Luanne and Eva don't agree on the new male neighbor, but both think that a summer supper without fresh sliced tomatoes is not supper. Eva washes two tomatoes and then sharpens the knife; Luanne sets the platter on the counter. As Eva forces the knife through the red, juicy fruit, Luanne exclaims, "My, my! We got a good one."

Then she watches Eva's purple-veined hands transport the delicacies from the cutting board to their Grandmother Poochy's crystal platter.

Tonight it is almost seven when they slice the tomatoes and after a day at the Farmer's Market in Raleigh, they choose to cook together without arguing. They talk of the new hummingbird feeder and Uncle Eddie's tobacco crop, because these are safe topics.

The women, first cousins, have lived in an old one-story brick house on Craig Street ever since the day they decided they could share the mortgage, each have her own bathroom, and take turns with the grocery shopping.
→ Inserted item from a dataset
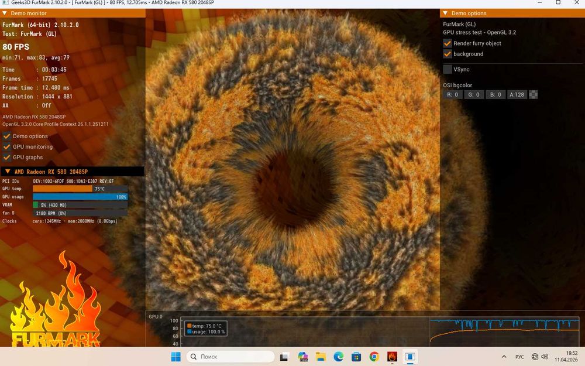585x366 pixels.
Task: Uncheck the Render furry object checkbox
Action: [448, 43]
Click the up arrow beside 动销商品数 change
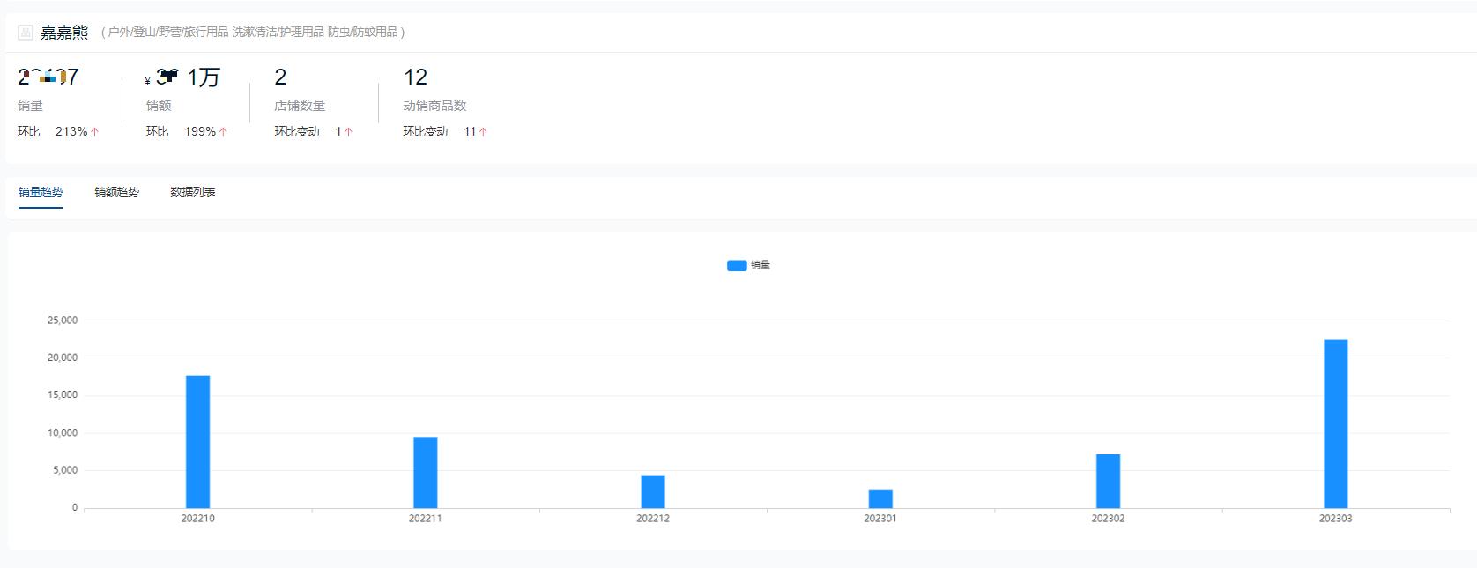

Eva hates to clean, Luanne thrives on spotlessness. Eva likes to garden and mow the grass with the Craftsman riding lawn mower.

The phone call comes from Uncle Eddie. "He's dead."

Luanne thinks he means the oldest cow. "Oh, too bad. She gave as much milk as she could. Gotta go sometime."

"Not Beachnut," Uncle Eddie's voice is clear over the phone. "Willy Hammock."

Luanne places the phone back in the cradle and turns to Eva for three seconds. "My goodness! My goodness! My! My!" She then rushes to her bedroom, her pink slippers pattering down the hardwoods.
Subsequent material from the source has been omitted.